「孤立」と「疲れ」――まさかの決断
さらに冬になると、雪かきや凍結防止の対策に追われる日々。人と会話する機会も減り、家の中は静寂に包まれていました。
「近所の人は優しいけど、みんな年上でね。話題が合わないというか、どこか孤独だった」
移住からちょうど2年が経った頃、健一さんはある日ぽつりと真理子さんに言いました。
「東京に戻らないか?」
その一言に、妻は目を丸くしましたが、すぐにうなずいたそうです。
「私も、もう限界だったのかもしれない」
こうして、夢だった“畑のある暮らし”は静かに幕を閉じました。
現在、二人は都内の賃貸マンションに戻り、年金暮らしをしています。移住生活を後悔しているかと聞くと、健一さんはこう答えました。
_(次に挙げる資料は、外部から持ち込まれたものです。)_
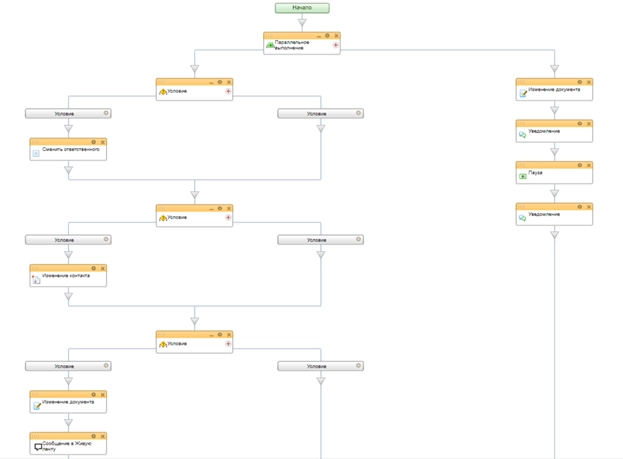
Task: Open settings gear of Сообщение в Живую ленту
Action: (x=93, y=437)
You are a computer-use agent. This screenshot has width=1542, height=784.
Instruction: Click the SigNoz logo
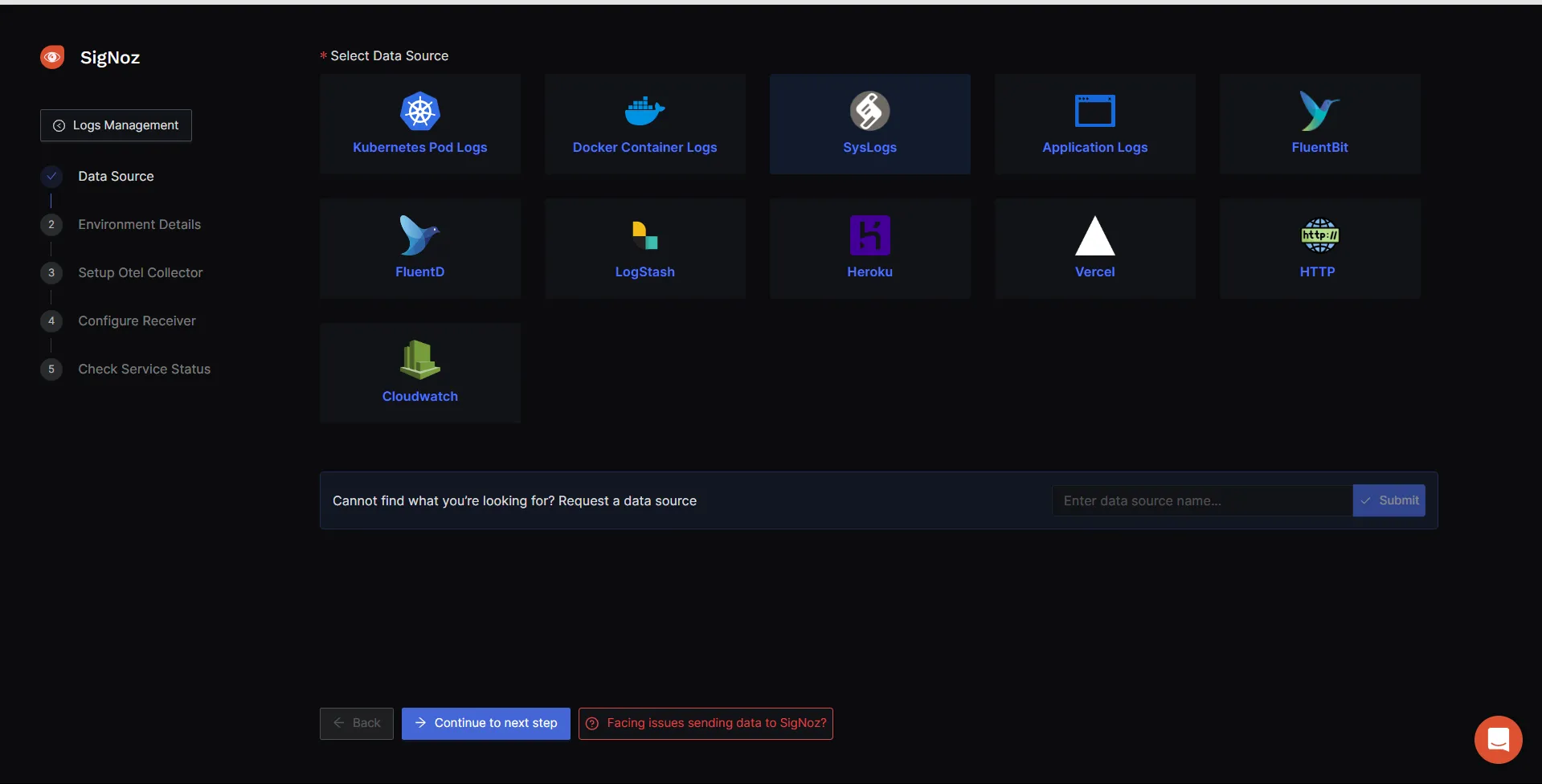[x=53, y=57]
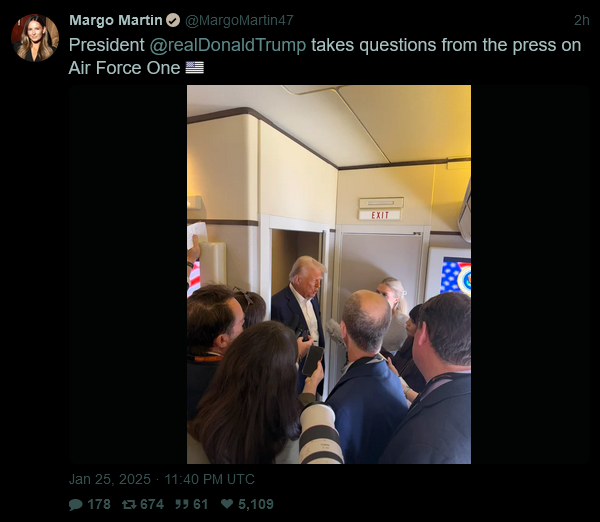View the 178 replies count
Viewport: 600px width, 522px height.
click(99, 504)

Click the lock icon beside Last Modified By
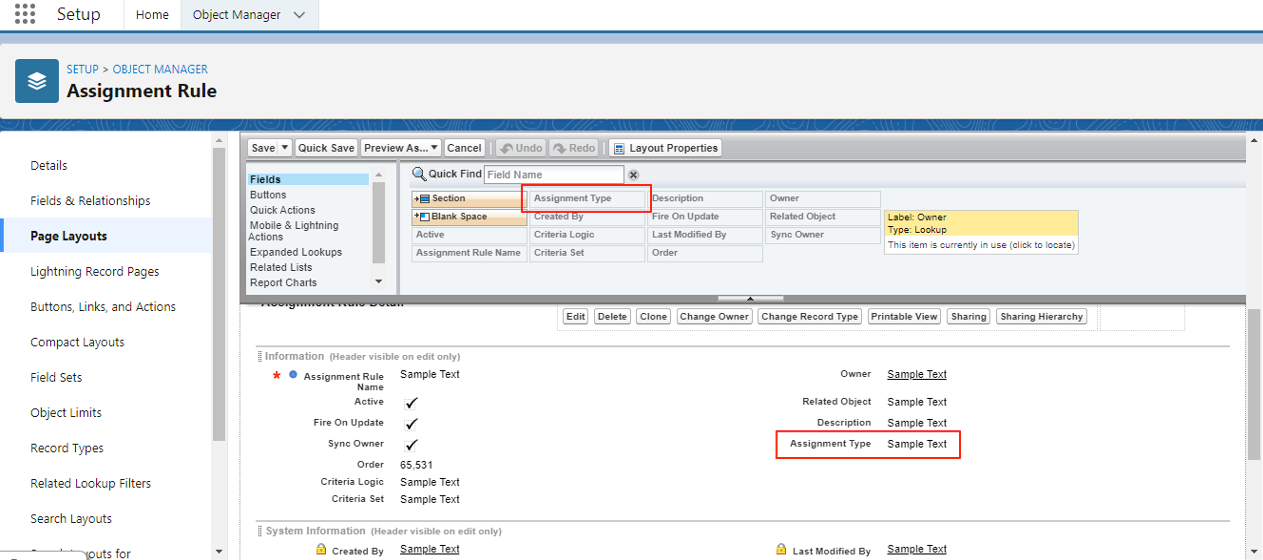pos(782,550)
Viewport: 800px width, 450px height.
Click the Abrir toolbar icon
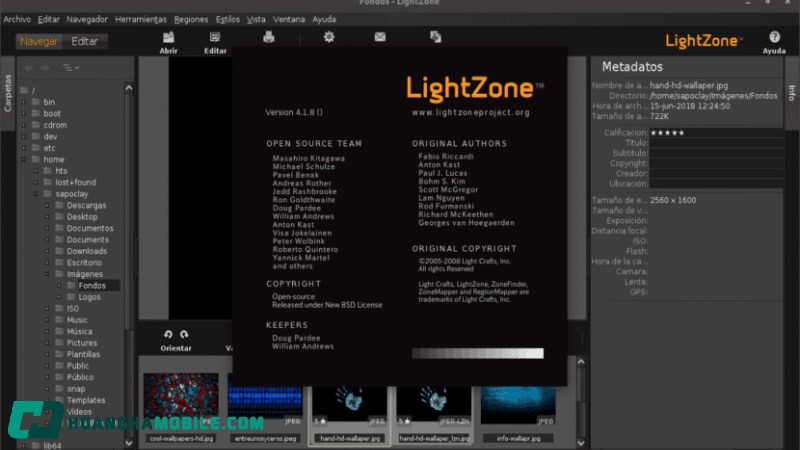coord(169,38)
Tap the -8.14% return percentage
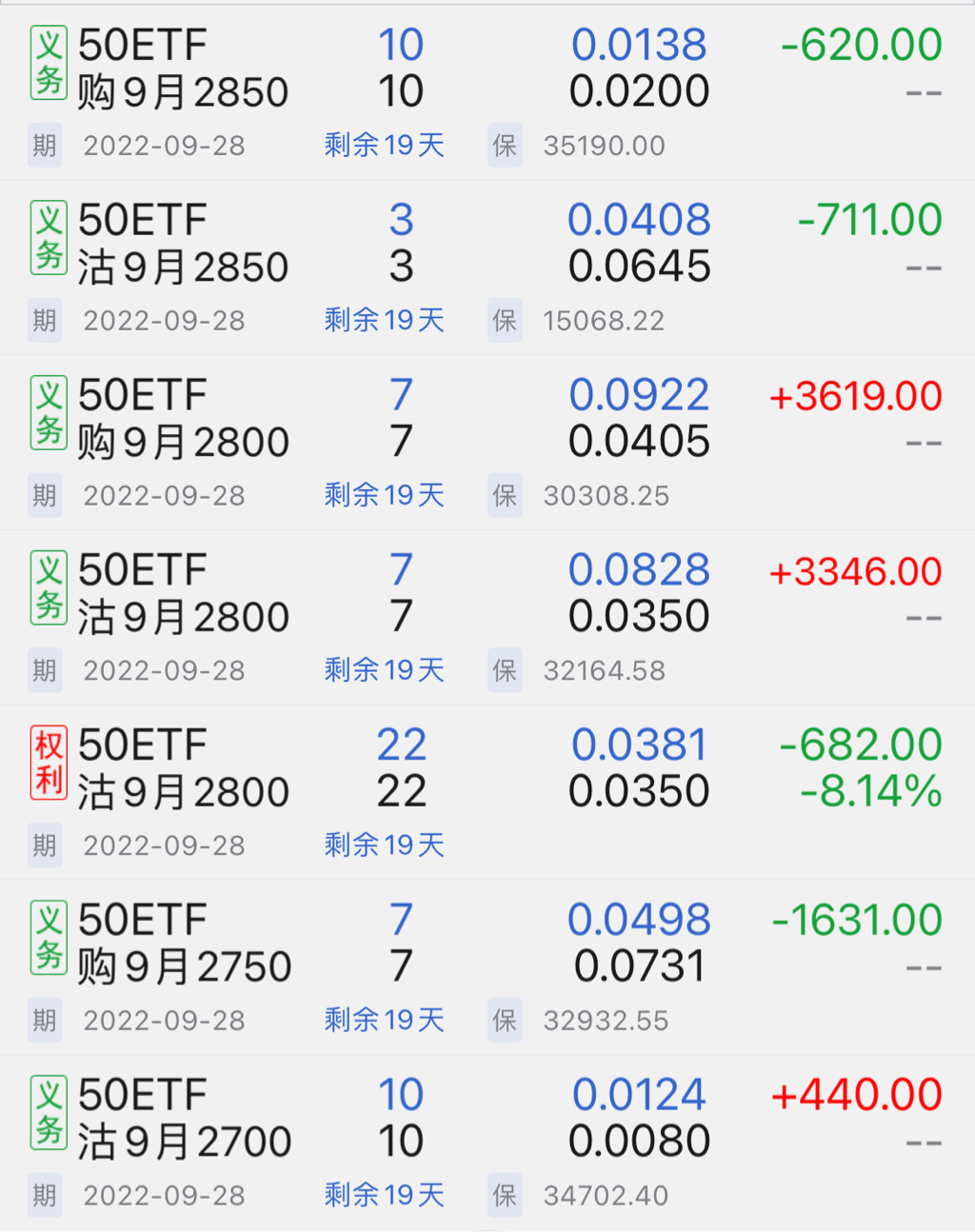Image resolution: width=975 pixels, height=1232 pixels. coord(871,792)
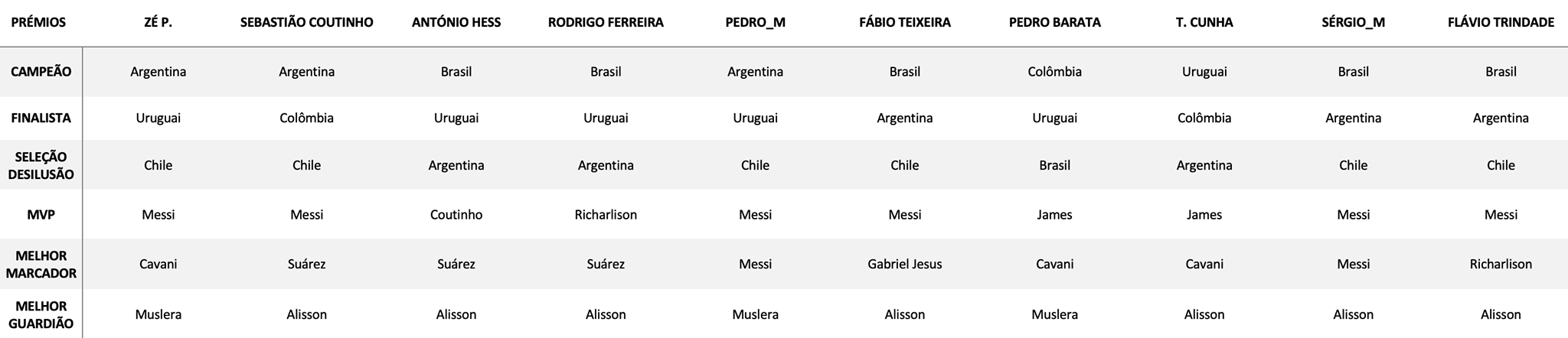Select the Coutinho cell in MVP row
1568x338 pixels.
click(456, 215)
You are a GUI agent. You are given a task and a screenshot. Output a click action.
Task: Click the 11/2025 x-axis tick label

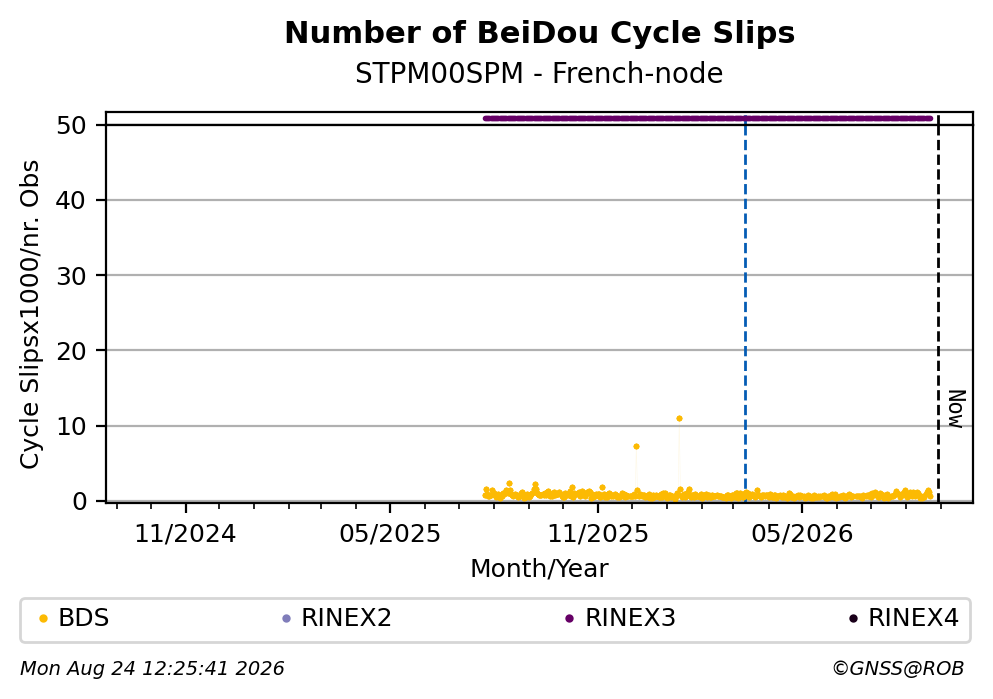[598, 534]
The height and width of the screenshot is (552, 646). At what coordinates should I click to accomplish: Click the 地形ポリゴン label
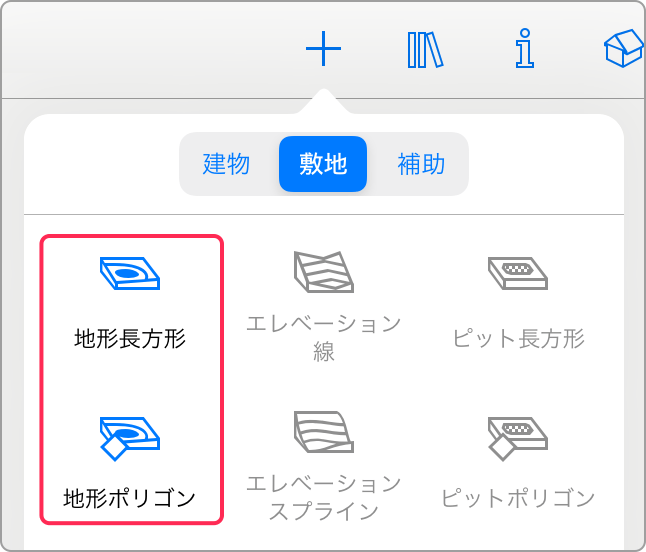click(129, 498)
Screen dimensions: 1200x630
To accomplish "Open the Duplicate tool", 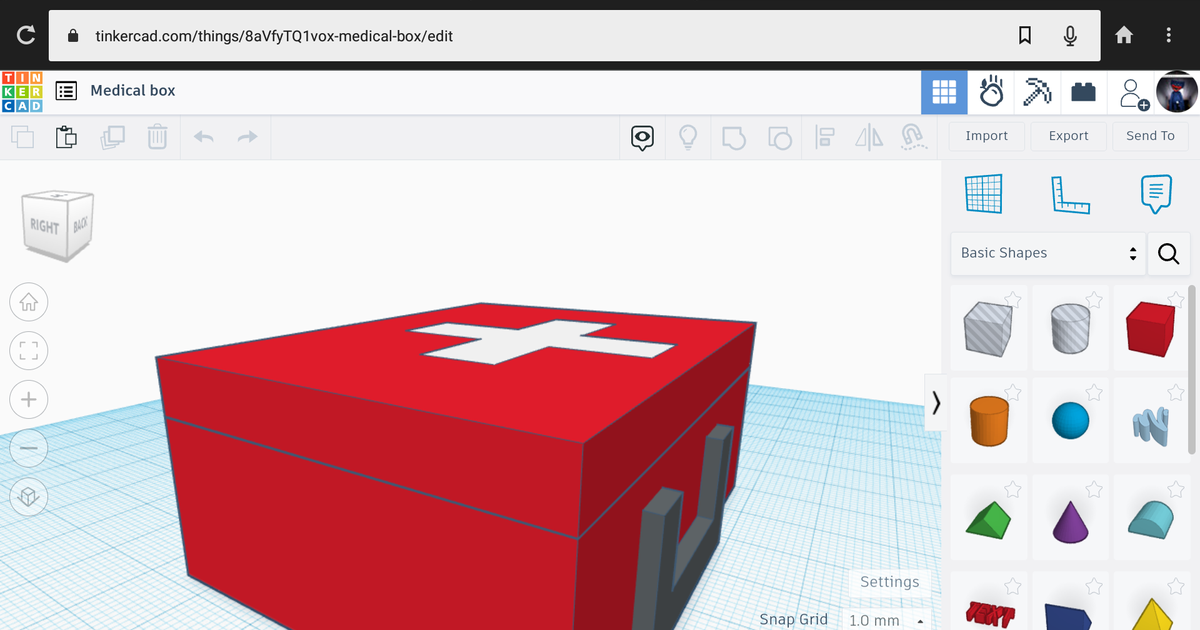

「後悔はしていませんよ。ただ“夢”のままで終わらせておいた方が、きれいだったかもしれないですね」
地方移住に対する自治体の支援制度は拡充されていますが、それを「どう活かすか」「どこまで覚悟をもって挑むか」は、個々の状況次第です。
自然に囲まれた生活は魅力的ですが、そこには都市部とは異なる“別の辛さ”も存在します。移住を検討する際は、理想だけでなく「体力・医療・老後の孤独」まで含めて見据えることが大切です。